My entrance into the coffee industry began in late 1989 when I first moved to Seattle from the small town of Myrtle Creek, Oregon. I was 18, beginning my freshman year of college, and became quickly enamored with both the city and the extensive coffee culture here. Eventually, I found myself a part-time job at the espresso cart in front of Tower Records (then located at 5th and Mercer). Is it trite to say, that almost instantly, a "passion was born?" All I know is that within weeks I was cutting out every coffee-related article I could find, picking up extra shifts whenever possible, and practicing-to-make-perfect the arts of the barista.
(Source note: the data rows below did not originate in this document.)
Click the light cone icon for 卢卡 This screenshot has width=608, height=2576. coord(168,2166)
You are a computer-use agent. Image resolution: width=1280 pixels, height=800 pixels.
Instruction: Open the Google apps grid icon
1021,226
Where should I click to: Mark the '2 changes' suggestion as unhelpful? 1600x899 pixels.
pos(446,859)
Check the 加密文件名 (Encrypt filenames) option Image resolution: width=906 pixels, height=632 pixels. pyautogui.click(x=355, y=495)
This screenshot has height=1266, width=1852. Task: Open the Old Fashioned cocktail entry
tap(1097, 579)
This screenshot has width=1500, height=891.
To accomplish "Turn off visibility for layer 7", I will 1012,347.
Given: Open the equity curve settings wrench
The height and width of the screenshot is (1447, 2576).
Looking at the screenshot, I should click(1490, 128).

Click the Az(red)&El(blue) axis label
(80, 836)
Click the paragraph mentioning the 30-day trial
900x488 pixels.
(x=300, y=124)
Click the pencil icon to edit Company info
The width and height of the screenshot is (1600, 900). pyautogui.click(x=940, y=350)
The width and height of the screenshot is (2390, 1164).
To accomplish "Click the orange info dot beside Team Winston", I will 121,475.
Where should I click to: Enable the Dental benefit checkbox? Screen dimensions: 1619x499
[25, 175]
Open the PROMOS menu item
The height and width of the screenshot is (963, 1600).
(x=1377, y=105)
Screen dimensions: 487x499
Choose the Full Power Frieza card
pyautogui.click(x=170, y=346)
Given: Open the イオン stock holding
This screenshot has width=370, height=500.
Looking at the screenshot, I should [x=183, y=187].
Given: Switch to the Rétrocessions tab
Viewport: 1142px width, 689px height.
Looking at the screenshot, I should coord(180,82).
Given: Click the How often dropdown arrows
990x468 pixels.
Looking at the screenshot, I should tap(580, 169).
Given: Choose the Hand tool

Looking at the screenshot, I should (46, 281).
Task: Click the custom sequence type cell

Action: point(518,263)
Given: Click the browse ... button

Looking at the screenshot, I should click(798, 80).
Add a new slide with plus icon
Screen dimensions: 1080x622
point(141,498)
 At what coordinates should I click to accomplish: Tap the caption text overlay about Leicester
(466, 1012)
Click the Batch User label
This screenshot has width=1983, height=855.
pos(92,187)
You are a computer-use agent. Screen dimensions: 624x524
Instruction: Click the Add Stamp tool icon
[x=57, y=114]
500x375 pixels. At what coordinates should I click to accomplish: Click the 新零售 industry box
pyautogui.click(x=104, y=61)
Almost 19 years later I still find myself pleasantly immersed in all things coffee. A brief recap of the highlights would have to include a year at Seattle's Best ('91 - '92), where I made many life-long friends - who would eventually be of utmost importance in my getting into roasting; 4 years in Hawaii managing cafes and pursuing other coffee-related avenues; 8 great years managing Bauhaus Books and Coffee (working for and with the same great friends from SBC days); and when the owners of Bauhaus (Joel Radin and Mike Klebeck) opened their second Top Pot Doughnuts location with Mike's brother Mark and began roasting their own coffee, I spent 5 years there as head roaster. Altogether, I worked at a total of 9 different coffeehouses during this span, never doubting that coffee would always play a huge role in my life.
Getting into roasting was easily the biggest stepping stone of my career in coffee to date. It re-sparked my passion for coffee; yet again I found myself cutting out articles, as well as now cupping extensively, attending a Roaster's Guild retreat to network with other roasters from around the U.S. and world, and practicing with various roasting techniques and degrees of roast to bring out the best in a bean. I knew that I'd finally found something that I would never tire of, never stop learning from, and continue to share with coffee-lovers everywhere: roasting exceptional quality coffee.
And thus the birth of Velton's Coffee! A proud member of the SCAA (Specialty Coffee Association of America) and the Roaster's Guild, and excited to have joined the ranks of great specialty coffee providers to our wonderful northwest coffee culture - and beyond. The company is primarily a wholesale outfit at present, however, all of the beans and blends are made available for purchase to consumers everywhere via this website.
For those who like to know:
All of the coffee is roasted in small batches on a top of the line Diedrich IR-12 (12 kilo, or approx. 25 lb. maximum load size), outfitted with the environmentally friendliest in afterburners (a catalytic oxidizer), and then promptly packed and sealed in the highest quality lined bags with one-way degassing valve to ensure maximum freshness.